Penicillium bilaiae

Scientific classification
- Domain: Eukaryota
- Kingdom: Fungi
- Division: Ascomycota
- Class: Eurotiomycetes
- Order: Eurotiales
- Family: Aspergillaceae
- Genus: Penicillium
- Species: P. bilaiae
- Binomial name: Penicillium bilaiae Chalab.

= Penicillium bilaiae =

- Genus: Penicillium
- Species: bilaiae
- Authority: Chalab.

Species of fungus

Penicillium bilaiae is a species of native soil fungus that can be used as a PGPM (plant growth-promoting microorganism). R. Kucey first identified that organic acids excreted by the microorganism can solubilize soil-bound phosphate. The organism can live in symbiosis with several plant species by enhancing phosphate uptake by the root structure while feeding off plant waste products.

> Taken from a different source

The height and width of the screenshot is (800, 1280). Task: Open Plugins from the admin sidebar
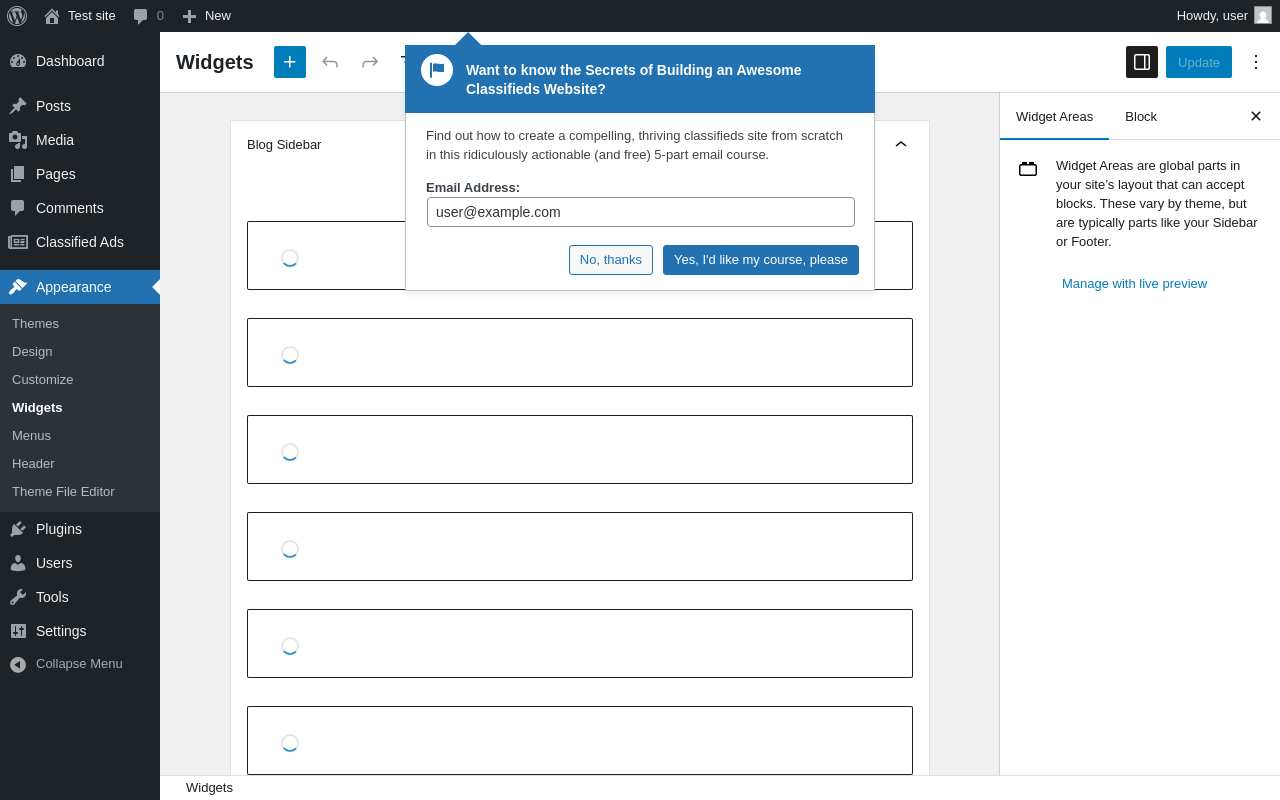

Native soil populations are often low and can be increased by application as an agricultural inoculant.

The species name bilaiae is a transliteration of the Ukrainian scientist Prof. Vera Bilai for whom it is named in 1950 by Chalabuda T.V., Zabolotny Institute of Microbiology and Virology National Academy of Sciences of Ukraine, Kiev, Ukraine. Alternative spellings published in the literature are bilaji or bilaii.